Say how many lines in the data below contain the word "agent", and give no other text.

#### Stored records
===============

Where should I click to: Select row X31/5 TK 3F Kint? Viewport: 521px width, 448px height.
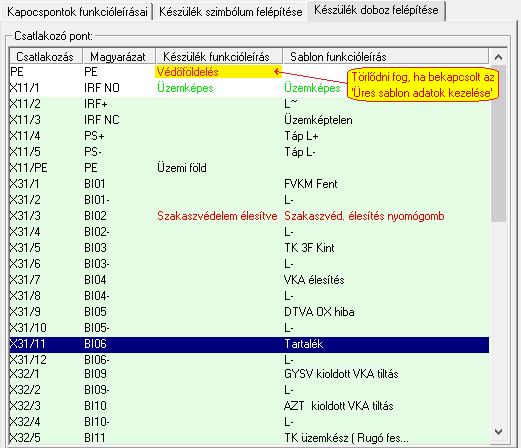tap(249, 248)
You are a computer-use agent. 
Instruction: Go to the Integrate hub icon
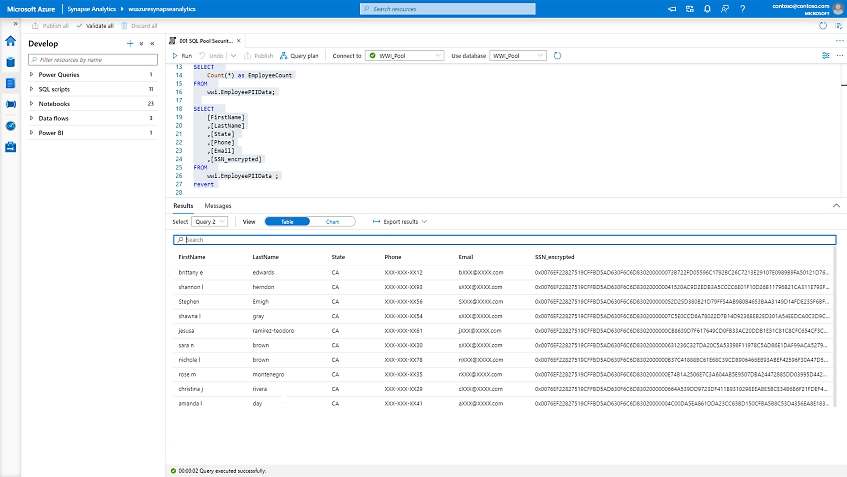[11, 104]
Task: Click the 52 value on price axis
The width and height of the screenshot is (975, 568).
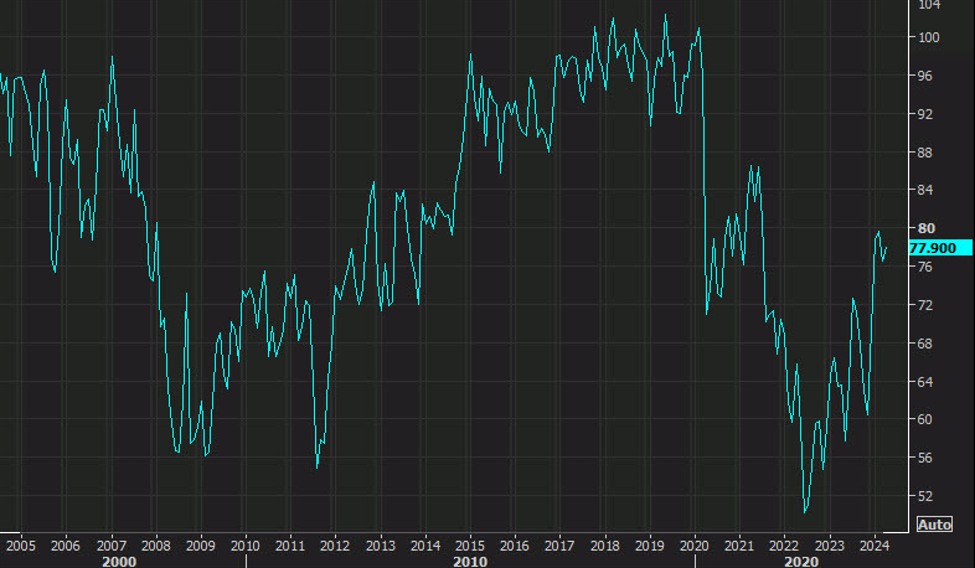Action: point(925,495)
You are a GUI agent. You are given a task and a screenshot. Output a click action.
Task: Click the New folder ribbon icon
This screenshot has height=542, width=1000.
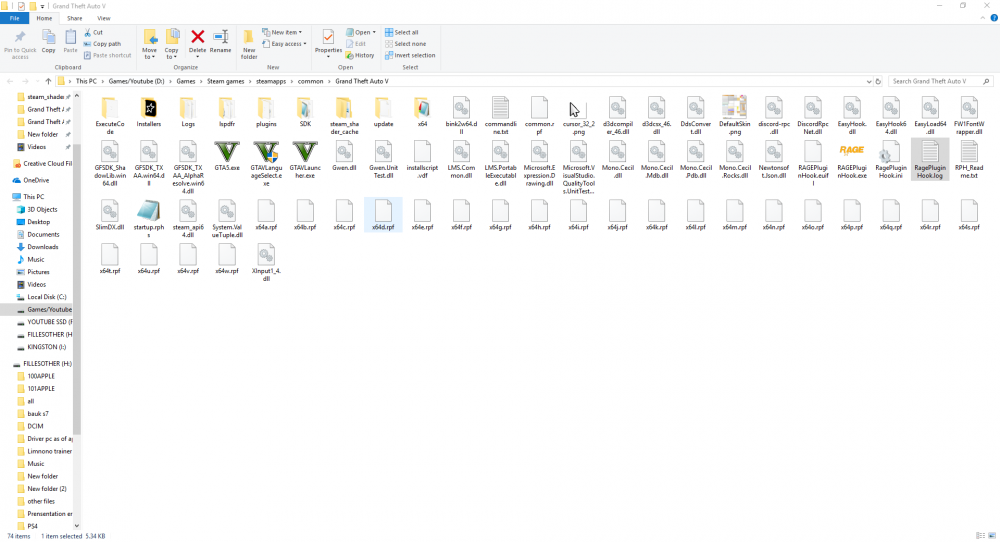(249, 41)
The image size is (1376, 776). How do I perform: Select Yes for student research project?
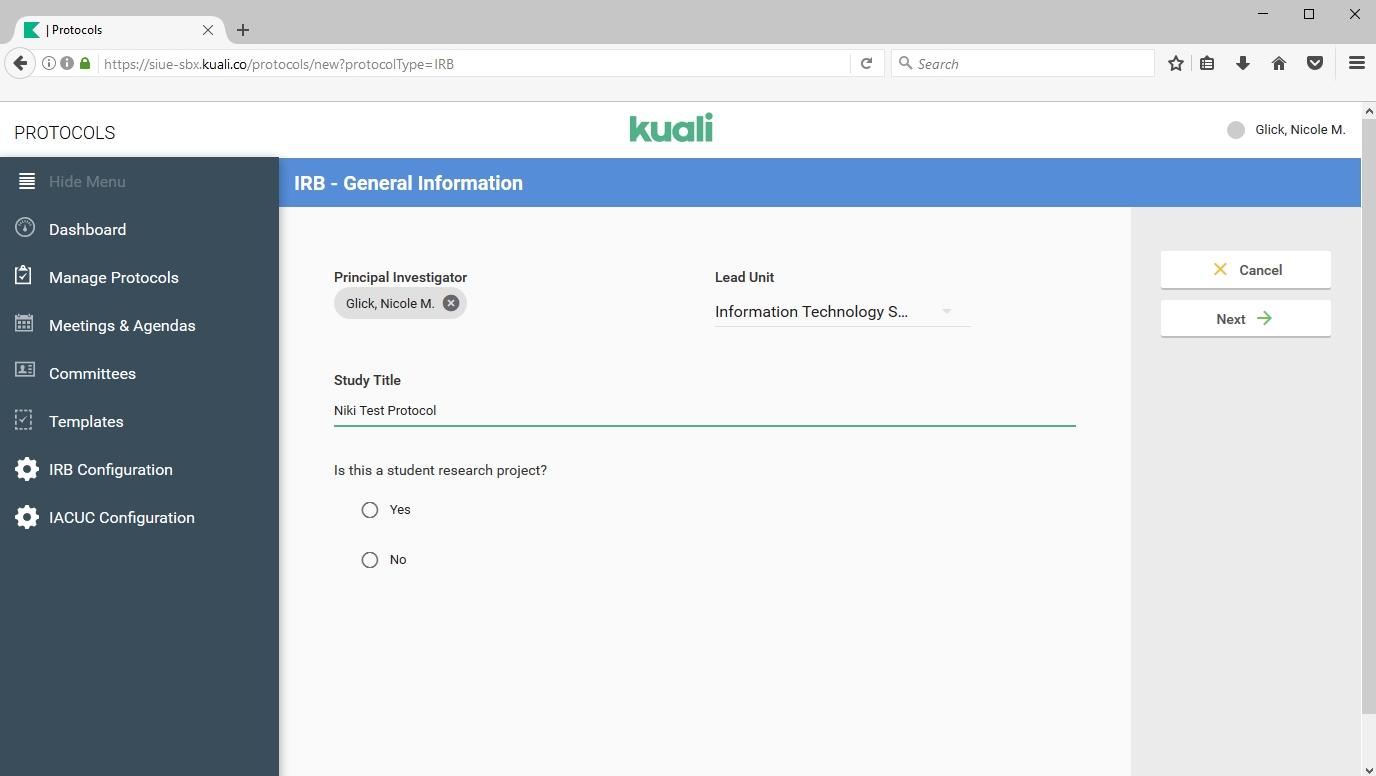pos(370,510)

===============

#### Result below
2